Coleccionar es almacenar un mundo de enlaces cotidianos, un tiempo, todo el tiempo, el tiempo intacto. Un instinto humano básico y ancestral, una condición natural de la infancia con olor a piedras, insectos y caracoles; y, según dicen las definiciones que reconocen en esta acción un placer físico, una compleja e irreprimible expresión de interioridad individual, un estado de alegría dopaminérgico que nace en la búsqueda de ese objeto nuevo por contemplar.
¿Nos gusta desear sin haber visto? ¿Qué ronda bailará ese objeto que llega para disminuir la ausencia del que falta? Una coleccionista belga atesoró más de cincuenta mil latas serigrafiadas (la primera fue una de bombones de los años cincuenta que le regaló una tía) y una inglesa donó su colección de sesenta y dos collares de perros (hay algunos del siglo XV) al Museo de Collares para Perros del Castillo de Leeds, en Kent.

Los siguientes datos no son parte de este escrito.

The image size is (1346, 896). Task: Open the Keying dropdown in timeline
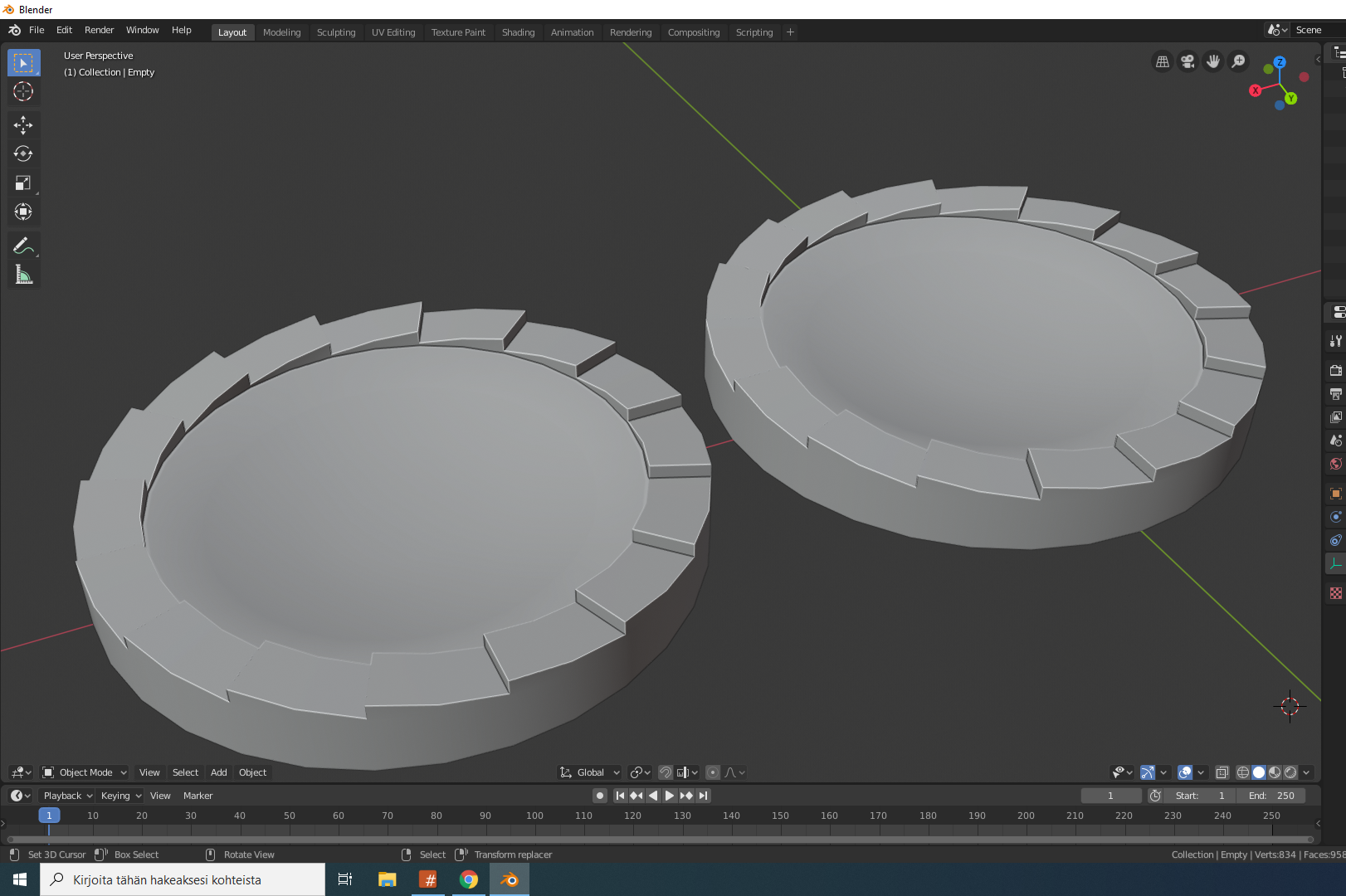(120, 796)
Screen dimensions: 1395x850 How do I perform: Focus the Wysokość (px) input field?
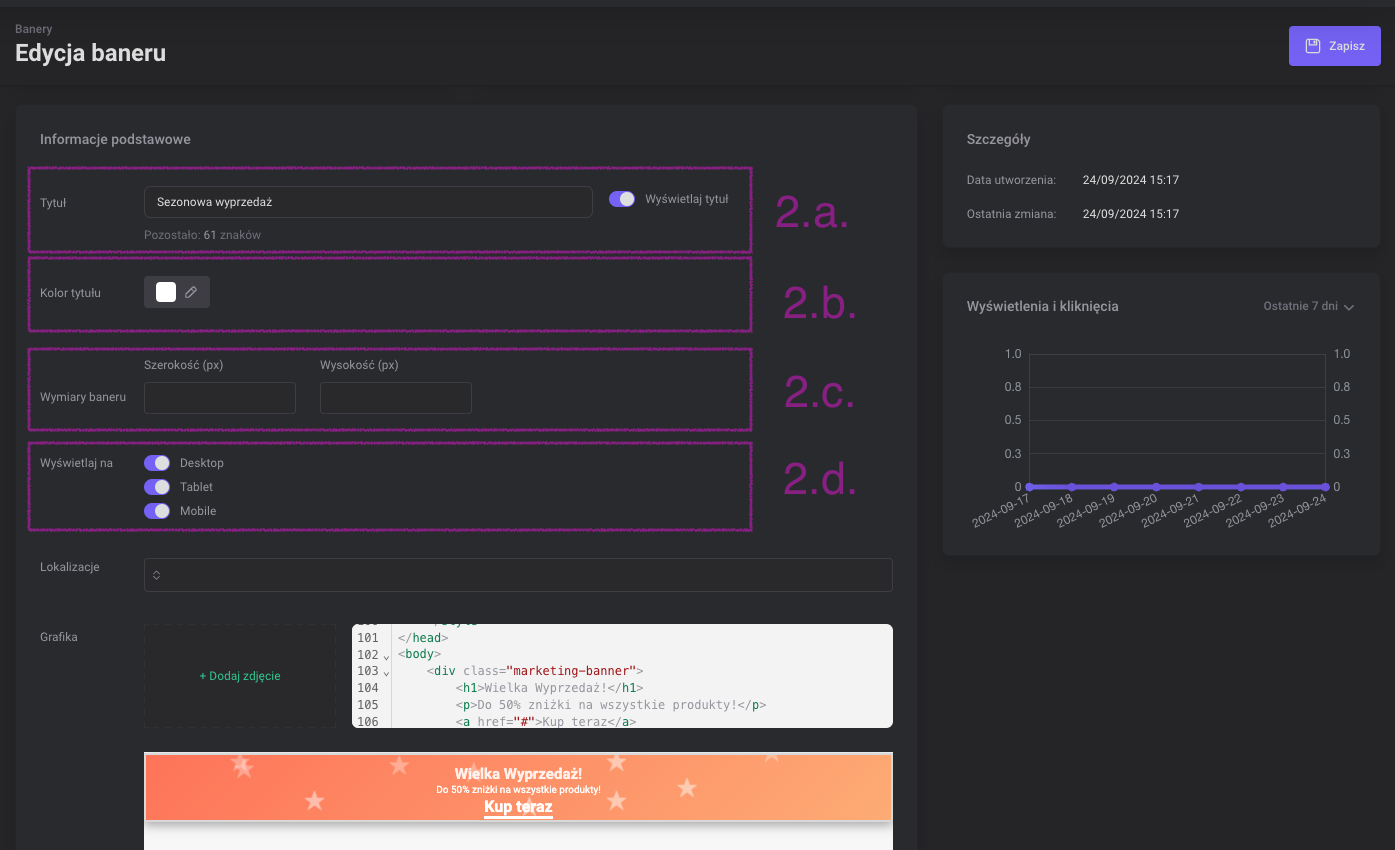pos(395,398)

Una vanidad (si pensamos en la tabla de valores de El Satiricón) con nomenclador ecléctico y aspiración infinita donde latas y collares para perros se hermanan con vinilos, pelos, Pokemones y marquillas; con las tres mil cartas guardadas de Liselotte (princesa del Palatinado y duquesa de Orleans) y con el acopio cromático de las mecenas Catherine Lorillard Wolfe e Isabella Stewart Gardner, una institución, con inspiración Medici, en el arte de coleccionar arte.
Sonja Bata coleccionaba zapatos, tantos zapatos que un día decidió crear un museo para ellos. En mayo de 1995 inauguró el Bata Shoe Museum de Toronto, figuración moderna de una caja de zapatos, donde catorce mil piezas son la huella de más de cuatro mil años de historia. Sonja nació en Zúrich, su papá era abogado y ella quería ser arquitecta, pero a los diecinueve años se casó con el heredero de una fábrica de calzado. Hubo mudanza a Canadá, empresa venturosa, ventas internaciones y muchos viajes.

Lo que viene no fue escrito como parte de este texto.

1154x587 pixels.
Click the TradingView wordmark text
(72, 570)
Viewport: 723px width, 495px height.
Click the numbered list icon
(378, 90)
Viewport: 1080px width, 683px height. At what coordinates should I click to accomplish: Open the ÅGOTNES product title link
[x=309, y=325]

Dicen que en cada uno de esos viajes Sonja compraba zapatos y que en los años setenta tenía más de mil pares guardados en el sótano de su casa. En 1979, la familia creó la Fundación Museo del Calzado Bata para establecer un centro internacional de investigación del calzado; el proyecto del museo llegó dieciséis años después. La colección cuenta con sandalias compradas en mercados africanos, pantuflas, botas japonesas de piel, mocasines sioux, botas de Elton John, zapatillas de satén de la Reina Victoria y unos zapatos negros de Indira Gandhi que le envió su hijo Rajiv. Por supuesto también hay algunos diseños de la empresa familiar, otros de Manolo Blahnik, zapatillas de Shaquille O'Neal, botas de potro de la pampa húmeda y las de los cowboys de los western, sandalias egipcias, abotinados ingleses, chapines del renacimiento italiano, una botas de John Lennon, plataformas venecianas del siglo XVI, zuecos de los Países Bajos, una réplica del calzado que usaba la momia del Tirol y zapatos de la antigua China.
A los noventa y un años y dos semanas antes de morir, Sonja agregó unos tacones del siglo XVIII a su preciada colección. Pensar en ese repertorio, en ese tramado de suelas y cintas es completar (si tenemos suerte) el álbum promisorio de pies propios y ajenos que guarda las texturas, los colores y las formas que la memoria retiene cuanto recuerda a los zapatos preferidos y a los zapatos que nos hicieron doler, a esos de goma con lo que Oliverio Girondo rebotaba sobre la arena, a los gastados de Emily Dickinson y a los crueles de Lope de Vega.